Après le processus de méthanisation et le digestat, intéressons nous cette semaine au biogaz, le produit "principal". J'ai perdu certains d'entre vous entre les deux premiers articles et j'espère ne pas perdre plus de lecteurs. Promis, l'article n'est pas destiné aux ingénieurs mais à tous ! Et spoiler, ma conclusion est bien plus révolutionnaire que technique. (J'ai décidé que la nuance était révolutionnaire!)
Petit rappel, la méthanisation est la dégradation de la matière organique par des micro-organismes en l'absence d'oxygène.

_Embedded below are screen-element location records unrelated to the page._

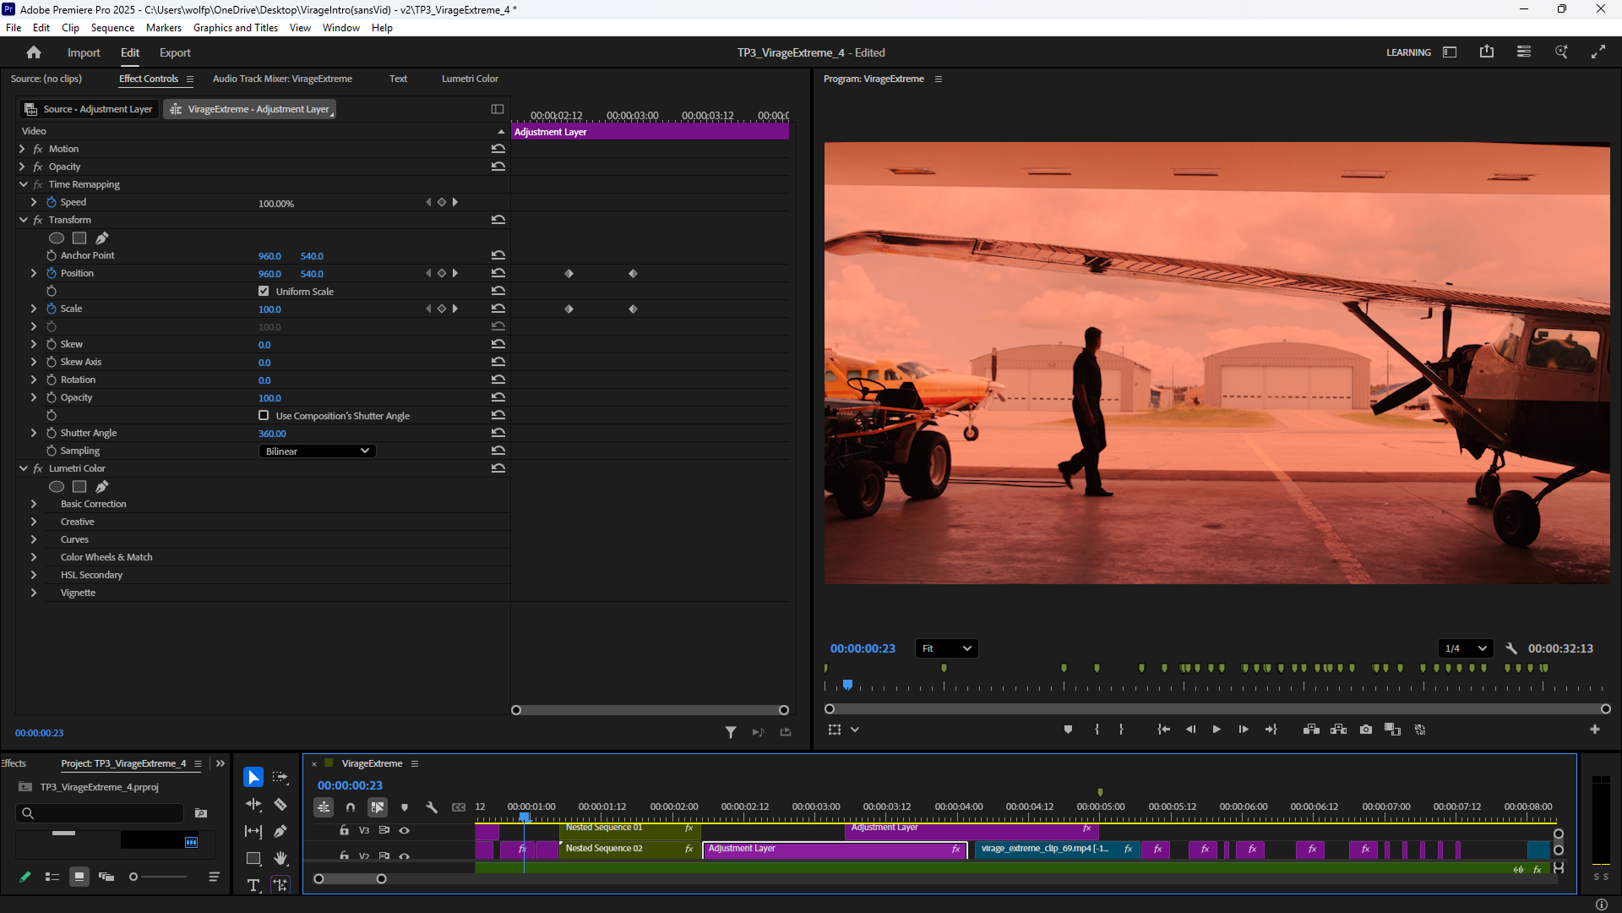Click the Export workspace button
1622x913 pixels.
pyautogui.click(x=175, y=52)
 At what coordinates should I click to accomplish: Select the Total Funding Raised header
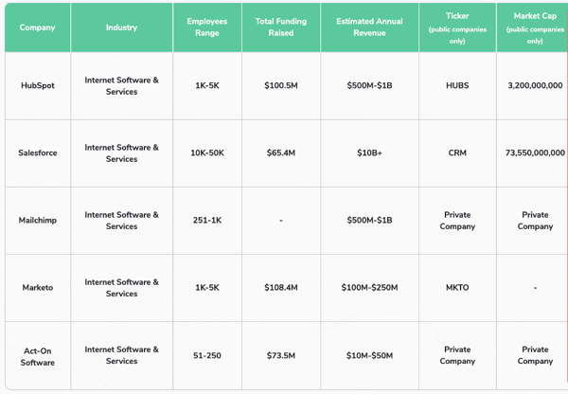point(280,27)
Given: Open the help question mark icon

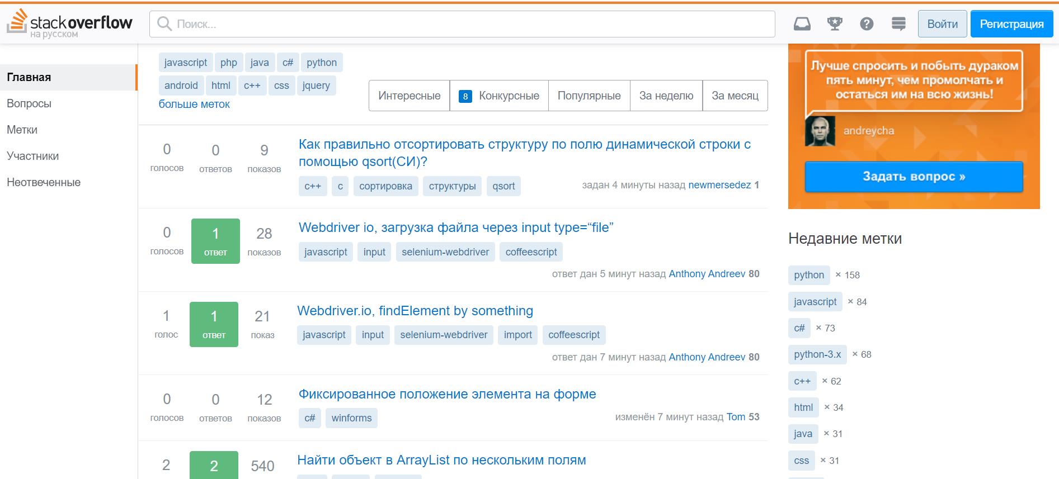Looking at the screenshot, I should 867,24.
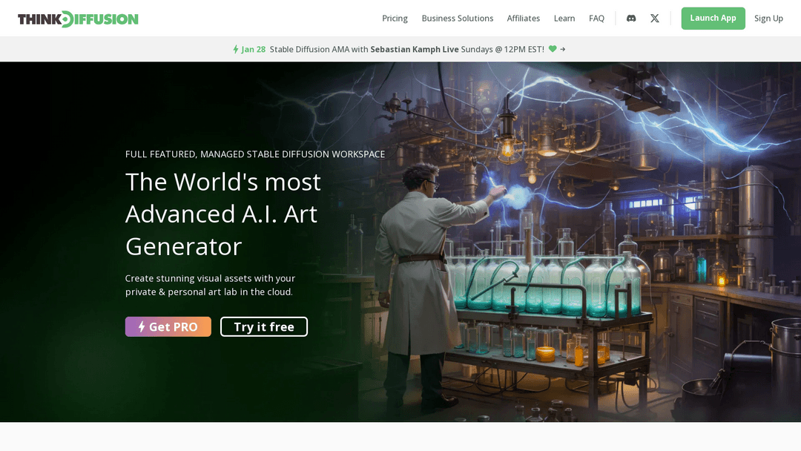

Les produits de cette dégradation sont le digestat et un mélange gazeux appelé biogaz. Il est constitué de méthane (entre 50 et 70%), de dioxyde de carbone (entre 20 et 50%) et quelques traces d'autres gaz.
Après un traitement léger, ce biogaz peut être utilisé sur le site directement. On peut l'utiliser pour produire de la chaleur, de l'électricité mais surtout plus intéressant en cogénération. C'est-à-dire ? La production d'électricité se fait grâce à une turbine ou un moteur et génère de la chaleur. On pourrait considérer cette chaleur comme une perte. Au lieu de cela, on "récupère" cette chaleur et on l'utilise pour chauffer des bâtiments.
On peut injecter l'électricité dans le réseau, par contre la chaleur doit être utilisée localement. Cette solution est donc intéressante lorsqu'il y a un besoin de chaleur à proximité. (Et l'été, on en fait quoi ?)
Rendement des moteurs à cogénération d’électricité et de chaleur environ 85 %, avec 35 % de production électrique et 50 % de production de chaleur.
Photo de Julia Koblitz sur Unsplash
Autre possibilité, injecter le biométhane dans le réseau de gaz naturel. Dans ce cas, il faut épurer le biogaz. Cette étape permet de séparer le biométhane de tous les autres gaz produits pendant la méthanisation. Les usages sont alors identiques au méthane circulant déjà dans le réseau.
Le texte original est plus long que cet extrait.